KUTIPAN =
اَفَحُكْمَ الْجَاهِلِيَّةِ يَبْغُوْنَۗ

 (Afa Hukma) dalam keadaan mansub (dibaca nashab, atau difathah huruf akhirnya dari kata hukma) memiliki arti, apakah mereka lebih memilih hukum Jahiliyah, sedangkan kaum Jahiliyah itu sendiri telah mengubah hukum yang mulia itu menjadi jelek, dan kaum Yahudi iyu hanya menenggakan hukum kepada orang-orang miskin dan lemah serta meninggalkannya pada orang-orang kuat dan kaya?

Pada ayat ini juga Allah menjelaskan kepada orang-orang mukmin yang selalu berkomitmen pada keadilan dan kebijaksanaan Allah, bahwa tidak ada satu jenis hukum pun yang mampu menandingi keadilan dan kebijkasanaan hukum Allah.[5]

  1. TafsirAl-Munir Marah Labib: Ibnu Amir membacanya dengan memakai Ta yakni Tabaguna memakai Ta Khitab. As-sulami membacanya dengan me-rafa’-kan Hukmu karena dianggap sebagai mubtada. Qatadah membacanya Abihukmi dengan memakai Ba sebagai penggati dari Fa. Dan ada pula yang membacanya dengan mem-fathah-kan Fa dan Kaf-nya, yang berarti apakah mereka mencari hakim seperti hakim-hakim pada masa Jahiliyah. Artinya, adakalanya yang dimaksud adalah agama jahiliyah yang selalu memperurutkan kemauan hawa nafsu yang berakhir dengan berbasa-basi dalam humum, dan adakalnya yang dimaskud adalah ahli Jahiliyah.

TUJUAN =
A – Ambillah dari kutipan bagian mulai dari "Pada ayat ini" sampai dengan "adalah ahli Jahiliyah.", tanpa mengubah satu kata pun.
B – Jawablah pertanyaan berikut berdasarkan kutipan.
(i) Menurut kutipan, kepada siapa saja kaum Yahudi hanya menegakkan hukum?
(ii) Siapa yang membaca ayat itu dengan memakai Ta Khitab, yakni Tabaguna?
(iii) Bagaimana Qatadah membacanya?
Catatan berikut tidak ada kaitannya dengan kutipan tersebut.

DAFTAR CATATAN =

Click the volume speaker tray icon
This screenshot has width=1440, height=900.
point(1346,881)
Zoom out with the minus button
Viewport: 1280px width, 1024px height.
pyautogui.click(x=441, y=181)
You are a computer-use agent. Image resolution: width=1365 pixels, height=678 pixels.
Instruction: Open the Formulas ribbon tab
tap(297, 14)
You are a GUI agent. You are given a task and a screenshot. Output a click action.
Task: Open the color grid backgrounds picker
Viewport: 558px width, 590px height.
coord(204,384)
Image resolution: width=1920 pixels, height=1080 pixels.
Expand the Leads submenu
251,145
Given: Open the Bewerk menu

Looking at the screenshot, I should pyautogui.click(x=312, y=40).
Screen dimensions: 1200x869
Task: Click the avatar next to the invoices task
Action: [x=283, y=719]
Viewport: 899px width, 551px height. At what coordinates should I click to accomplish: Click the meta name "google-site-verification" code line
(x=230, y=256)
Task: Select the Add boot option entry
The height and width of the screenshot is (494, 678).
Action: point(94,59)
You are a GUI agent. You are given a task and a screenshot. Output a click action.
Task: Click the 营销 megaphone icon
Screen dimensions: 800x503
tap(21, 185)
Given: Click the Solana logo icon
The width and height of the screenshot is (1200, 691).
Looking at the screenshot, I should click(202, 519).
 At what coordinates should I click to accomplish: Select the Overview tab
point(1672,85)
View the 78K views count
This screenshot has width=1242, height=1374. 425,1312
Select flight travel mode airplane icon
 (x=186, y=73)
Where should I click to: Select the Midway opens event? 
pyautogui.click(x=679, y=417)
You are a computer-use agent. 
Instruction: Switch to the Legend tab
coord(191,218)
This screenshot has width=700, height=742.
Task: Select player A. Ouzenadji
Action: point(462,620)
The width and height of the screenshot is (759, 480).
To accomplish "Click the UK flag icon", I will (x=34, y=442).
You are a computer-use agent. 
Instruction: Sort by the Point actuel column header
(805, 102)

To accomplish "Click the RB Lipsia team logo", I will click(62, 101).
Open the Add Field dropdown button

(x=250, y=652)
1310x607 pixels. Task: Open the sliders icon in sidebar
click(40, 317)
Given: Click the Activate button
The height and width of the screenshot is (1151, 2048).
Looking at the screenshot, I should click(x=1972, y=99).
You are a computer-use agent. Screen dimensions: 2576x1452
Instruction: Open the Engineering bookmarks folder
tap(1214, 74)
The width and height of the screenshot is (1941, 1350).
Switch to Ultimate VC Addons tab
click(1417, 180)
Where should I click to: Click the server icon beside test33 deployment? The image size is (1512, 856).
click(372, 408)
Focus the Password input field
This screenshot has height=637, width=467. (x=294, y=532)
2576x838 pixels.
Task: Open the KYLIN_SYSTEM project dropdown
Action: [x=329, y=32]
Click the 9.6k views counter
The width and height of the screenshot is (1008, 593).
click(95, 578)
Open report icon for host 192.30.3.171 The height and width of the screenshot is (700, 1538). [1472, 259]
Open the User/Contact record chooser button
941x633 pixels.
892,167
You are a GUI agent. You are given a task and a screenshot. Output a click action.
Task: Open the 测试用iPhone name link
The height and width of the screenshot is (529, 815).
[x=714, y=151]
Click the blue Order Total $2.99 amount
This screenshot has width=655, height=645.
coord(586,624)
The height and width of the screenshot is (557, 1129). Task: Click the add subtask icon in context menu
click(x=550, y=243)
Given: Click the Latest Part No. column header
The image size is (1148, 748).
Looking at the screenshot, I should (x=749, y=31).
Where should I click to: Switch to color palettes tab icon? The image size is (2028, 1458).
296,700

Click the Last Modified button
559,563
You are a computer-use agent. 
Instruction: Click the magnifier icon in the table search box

JAWABAN TUGAS =
A –
Pada ayat ini juga Allah menjelaskan kepada orang-orang mukmin yang selalu berkomitmen pada keadilan dan kebijaksanaan Allah, bahwa tidak ada satu jenis hukum pun yang mampu menandingi keadilan dan kebijkasanaan hukum Allah.[5]

  1. TafsirAl-Munir Marah Labib: Ibnu Amir membacanya dengan memakai Ta yakni Tabaguna memakai Ta Khitab. As-sulami membacanya dengan me-rafa’-kan Hukmu karena dianggap sebagai mubtada. Qatadah membacanya Abihukmi dengan memakai Ba sebagai penggati dari Fa. Dan ada pula yang membacanya dengan mem-fathah-kan Fa dan Kaf-nya, yang berarti apakah mereka mencari hakim seperti hakim-hakim pada masa Jahiliyah. Artinya, adakalanya yang dimaksud adalah agama jahiliyah yang selalu memperurutkan kemauan hawa nafsu yang berakhir dengan berbasa-basi dalam humum, dan adakalnya yang dimaskud adalah ahli Jahiliyah.

B –
(i) Kepada orang-orang miskin dan lemah.
(ii) Ibnu Amir.
(iii) Qatadah membacanya Abihukmi, dengan memakai Ba sebagai pengganti Fa.